## YOUR INSTRUCTIONS
A word-for-word transcript of every entry is required.

--- DATASET CONTENT Enclosed Below ---

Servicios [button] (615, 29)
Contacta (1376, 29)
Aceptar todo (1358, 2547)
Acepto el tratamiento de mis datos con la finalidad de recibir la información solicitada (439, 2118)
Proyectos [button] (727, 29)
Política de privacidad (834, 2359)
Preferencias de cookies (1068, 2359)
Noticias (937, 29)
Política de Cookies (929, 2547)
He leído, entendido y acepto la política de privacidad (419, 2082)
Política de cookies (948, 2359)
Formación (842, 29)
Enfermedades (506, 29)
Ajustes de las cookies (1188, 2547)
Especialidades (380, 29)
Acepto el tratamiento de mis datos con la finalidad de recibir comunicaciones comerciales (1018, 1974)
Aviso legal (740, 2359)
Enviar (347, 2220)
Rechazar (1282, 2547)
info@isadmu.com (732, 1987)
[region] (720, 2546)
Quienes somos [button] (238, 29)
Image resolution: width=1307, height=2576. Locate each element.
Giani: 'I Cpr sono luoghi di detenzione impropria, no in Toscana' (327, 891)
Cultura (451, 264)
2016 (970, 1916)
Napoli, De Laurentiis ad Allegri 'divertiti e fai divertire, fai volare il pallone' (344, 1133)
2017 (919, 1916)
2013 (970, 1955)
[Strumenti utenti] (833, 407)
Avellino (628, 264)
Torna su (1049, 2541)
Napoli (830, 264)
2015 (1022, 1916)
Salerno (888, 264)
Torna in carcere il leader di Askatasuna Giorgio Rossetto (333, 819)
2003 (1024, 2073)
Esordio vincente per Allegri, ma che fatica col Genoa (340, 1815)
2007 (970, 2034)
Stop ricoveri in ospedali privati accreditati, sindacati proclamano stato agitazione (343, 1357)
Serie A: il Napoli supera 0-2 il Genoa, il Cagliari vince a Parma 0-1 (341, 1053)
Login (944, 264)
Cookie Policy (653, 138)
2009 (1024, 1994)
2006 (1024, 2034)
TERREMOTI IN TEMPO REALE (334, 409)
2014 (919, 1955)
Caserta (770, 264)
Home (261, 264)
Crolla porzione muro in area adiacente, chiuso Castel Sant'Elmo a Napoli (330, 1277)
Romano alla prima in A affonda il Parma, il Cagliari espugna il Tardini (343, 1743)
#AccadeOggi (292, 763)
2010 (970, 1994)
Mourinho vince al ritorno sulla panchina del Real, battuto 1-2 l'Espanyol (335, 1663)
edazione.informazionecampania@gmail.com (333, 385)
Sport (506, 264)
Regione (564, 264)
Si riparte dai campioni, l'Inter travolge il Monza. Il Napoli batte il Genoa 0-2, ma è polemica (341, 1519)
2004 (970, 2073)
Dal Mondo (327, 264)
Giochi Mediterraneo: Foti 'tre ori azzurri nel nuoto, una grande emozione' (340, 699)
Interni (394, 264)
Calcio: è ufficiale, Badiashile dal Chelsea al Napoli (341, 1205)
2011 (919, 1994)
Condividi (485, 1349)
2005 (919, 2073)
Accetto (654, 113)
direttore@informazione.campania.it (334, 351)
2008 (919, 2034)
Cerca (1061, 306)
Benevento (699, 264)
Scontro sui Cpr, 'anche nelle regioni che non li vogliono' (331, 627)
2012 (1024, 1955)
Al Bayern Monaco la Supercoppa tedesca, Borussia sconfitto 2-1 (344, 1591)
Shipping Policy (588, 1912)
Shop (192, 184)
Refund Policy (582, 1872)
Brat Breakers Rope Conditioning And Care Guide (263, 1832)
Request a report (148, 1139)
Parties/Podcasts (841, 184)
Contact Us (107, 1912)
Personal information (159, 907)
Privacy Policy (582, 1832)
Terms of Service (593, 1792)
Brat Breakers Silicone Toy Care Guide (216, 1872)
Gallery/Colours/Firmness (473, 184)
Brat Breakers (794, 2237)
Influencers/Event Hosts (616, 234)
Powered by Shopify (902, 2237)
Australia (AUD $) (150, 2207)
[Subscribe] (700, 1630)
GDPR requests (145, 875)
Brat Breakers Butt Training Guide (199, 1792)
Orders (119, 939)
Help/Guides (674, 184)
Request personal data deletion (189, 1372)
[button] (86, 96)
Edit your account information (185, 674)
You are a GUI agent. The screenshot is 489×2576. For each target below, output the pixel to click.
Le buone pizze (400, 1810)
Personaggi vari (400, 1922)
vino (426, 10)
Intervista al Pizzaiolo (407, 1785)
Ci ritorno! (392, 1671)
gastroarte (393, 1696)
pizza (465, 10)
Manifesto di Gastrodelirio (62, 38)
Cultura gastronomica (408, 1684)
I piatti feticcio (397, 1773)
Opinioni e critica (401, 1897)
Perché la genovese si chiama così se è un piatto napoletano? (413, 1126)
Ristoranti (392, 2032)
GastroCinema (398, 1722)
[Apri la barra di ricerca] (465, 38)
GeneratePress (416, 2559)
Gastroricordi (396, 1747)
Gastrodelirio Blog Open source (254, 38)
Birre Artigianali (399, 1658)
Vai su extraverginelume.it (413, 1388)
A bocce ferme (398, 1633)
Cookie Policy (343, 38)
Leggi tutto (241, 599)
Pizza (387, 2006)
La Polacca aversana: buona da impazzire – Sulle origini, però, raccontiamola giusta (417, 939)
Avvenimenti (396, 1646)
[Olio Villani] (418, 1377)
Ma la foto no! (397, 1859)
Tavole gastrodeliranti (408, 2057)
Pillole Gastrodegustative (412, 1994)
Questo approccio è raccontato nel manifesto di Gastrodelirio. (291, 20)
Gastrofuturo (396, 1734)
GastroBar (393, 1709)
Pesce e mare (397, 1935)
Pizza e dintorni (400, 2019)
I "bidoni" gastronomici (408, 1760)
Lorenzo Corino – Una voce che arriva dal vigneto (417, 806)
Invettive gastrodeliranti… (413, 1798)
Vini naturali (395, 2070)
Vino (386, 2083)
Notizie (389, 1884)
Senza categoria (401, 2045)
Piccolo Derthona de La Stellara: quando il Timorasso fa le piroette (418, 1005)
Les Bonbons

--- End of Enclosed DATASET CONTENT ---

## TASK SOLUTION
Servicios [button] (615, 29)
Contacta (1376, 29)
Aceptar todo (1358, 2547)
Acepto el tratamiento de mis datos con la finalidad de recibir la información solicitada (439, 2118)
Proyectos [button] (727, 29)
Política de privacidad (834, 2359)
Preferencias de cookies (1068, 2359)
Noticias (937, 29)
Política de Cookies (929, 2547)
He leído, entendido y acepto la política de privacidad (419, 2082)
Política de cookies (948, 2359)
Formación (842, 29)
Enfermedades (506, 29)
Ajustes de las cookies (1188, 2547)
Especialidades (380, 29)
Acepto el tratamiento de mis datos con la finalidad de recibir comunicaciones comerciales (1018, 1974)
Aviso legal (740, 2359)
Enviar (347, 2220)
Rechazar (1282, 2547)
info@isadmu.com (732, 1987)
[region] (720, 2546)
Quienes somos [button] (238, 29)
Image resolution: width=1307, height=2576. Locate each element.
Giani: 'I Cpr sono luoghi di detenzione impropria, no in Toscana' (327, 891)
Cultura (451, 264)
2016 (970, 1916)
Napoli, De Laurentiis ad Allegri 'divertiti e fai divertire, fai volare il pallone' (344, 1133)
2017 (919, 1916)
2013 (970, 1955)
[Strumenti utenti] (833, 407)
Avellino (628, 264)
Torna su (1049, 2541)
Napoli (830, 264)
2015 (1022, 1916)
Salerno (888, 264)
Torna in carcere il leader di Askatasuna Giorgio Rossetto (333, 819)
2003 (1024, 2073)
Esordio vincente per Allegri, ma che fatica col Genoa (340, 1815)
2007 (970, 2034)
Stop ricoveri in ospedali privati accreditati, sindacati proclamano stato agitazione (343, 1357)
Serie A: il Napoli supera 0-2 il Genoa, il Cagliari vince a Parma 0-1 (341, 1053)
Login (944, 264)
Cookie Policy (653, 138)
2009 (1024, 1994)
2006 (1024, 2034)
TERREMOTI IN TEMPO REALE (334, 409)
2014 (919, 1955)
Caserta (770, 264)
Home (261, 264)
Crolla porzione muro in area adiacente, chiuso Castel Sant'Elmo a Napoli (330, 1277)
Romano alla prima in A affonda il Parma, il Cagliari espugna il Tardini (343, 1743)
#AccadeOggi (292, 763)
2010 (970, 1994)
Mourinho vince al ritorno sulla panchina del Real, battuto 1-2 l'Espanyol (335, 1663)
edazione.informazionecampania@gmail.com (333, 385)
Sport (506, 264)
Regione (564, 264)
Si riparte dai campioni, l'Inter travolge il Monza. Il Napoli batte il Genoa 0-2, ma è polemica (341, 1519)
2004 (970, 2073)
Dal Mondo (327, 264)
Giochi Mediterraneo: Foti 'tre ori azzurri nel nuoto, una grande emozione' (340, 699)
Interni (394, 264)
Calcio: è ufficiale, Badiashile dal Chelsea al Napoli (341, 1205)
2011 (919, 1994)
Condividi (485, 1349)
2005 (919, 2073)
Accetto (654, 113)
direttore@informazione.campania.it (334, 351)
2008 (919, 2034)
Cerca (1061, 306)
Benevento (699, 264)
Scontro sui Cpr, 'anche nelle regioni che non li vogliono' (331, 627)
2012 (1024, 1955)
Al Bayern Monaco la Supercoppa tedesca, Borussia sconfitto 2-1 (344, 1591)
Shipping Policy (588, 1912)
Shop (192, 184)
Refund Policy (582, 1872)
Brat Breakers Rope Conditioning And Care Guide (263, 1832)
Request a report (148, 1139)
Parties/Podcasts (841, 184)
Contact Us (107, 1912)
Personal information (159, 907)
Privacy Policy (582, 1832)
Terms of Service (593, 1792)
Brat Breakers Silicone Toy Care Guide (216, 1872)
Gallery/Colours/Firmness (473, 184)
Brat Breakers (794, 2237)
Influencers/Event Hosts (616, 234)
Powered by Shopify (902, 2237)
Australia (AUD $) (150, 2207)
[Subscribe] (700, 1630)
GDPR requests (145, 875)
Brat Breakers Butt Training Guide (199, 1792)
Orders (119, 939)
Help/Guides (674, 184)
Request personal data deletion (189, 1372)
[button] (86, 96)
Edit your account information (185, 674)
You are a GUI agent. The screenshot is 489×2576. For each target below, output the pixel to click.
Le buone pizze (400, 1810)
Personaggi vari (400, 1922)
vino (426, 10)
Intervista al Pizzaiolo (407, 1785)
Ci ritorno! (392, 1671)
gastroarte (393, 1696)
pizza (465, 10)
Manifesto di Gastrodelirio (62, 38)
Cultura gastronomica (408, 1684)
I piatti feticcio (397, 1773)
Opinioni e critica (401, 1897)
Perché la genovese si chiama così se è un piatto napoletano? (413, 1126)
Ristoranti (392, 2032)
GastroCinema (398, 1722)
[Apri la barra di ricerca] (465, 38)
GeneratePress (416, 2559)
Gastroricordi (396, 1747)
Gastrodelirio Blog Open source (254, 38)
Birre Artigianali (399, 1658)
Vai su extraverginelume.it (413, 1388)
A bocce ferme (398, 1633)
Cookie Policy (343, 38)
Leggi tutto (241, 599)
Pizza (387, 2006)
La Polacca aversana: buona da impazzire – Sulle origini, però, raccontiamola giusta (417, 939)
Avvenimenti (396, 1646)
[Olio Villani] (418, 1377)
Ma la foto no! (397, 1859)
Tavole gastrodeliranti (408, 2057)
Pillole Gastrodegustative (412, 1994)
Questo approccio è raccontato nel manifesto di Gastrodelirio. (291, 20)
Gastrofuturo (396, 1734)
GastroBar (393, 1709)
Pesce e mare (397, 1935)
Pizza e dintorni (400, 2019)
I "bidoni" gastronomici (408, 1760)
Lorenzo Corino – Una voce che arriva dal vigneto (417, 806)
Invettive gastrodeliranti… (413, 1798)
Vini naturali (395, 2070)
Vino (386, 2083)
Notizie (389, 1884)
Senza categoria (401, 2045)
Piccolo Derthona de La Stellara: quando il Timorasso fa le piroette (418, 1005)
Les Bonbons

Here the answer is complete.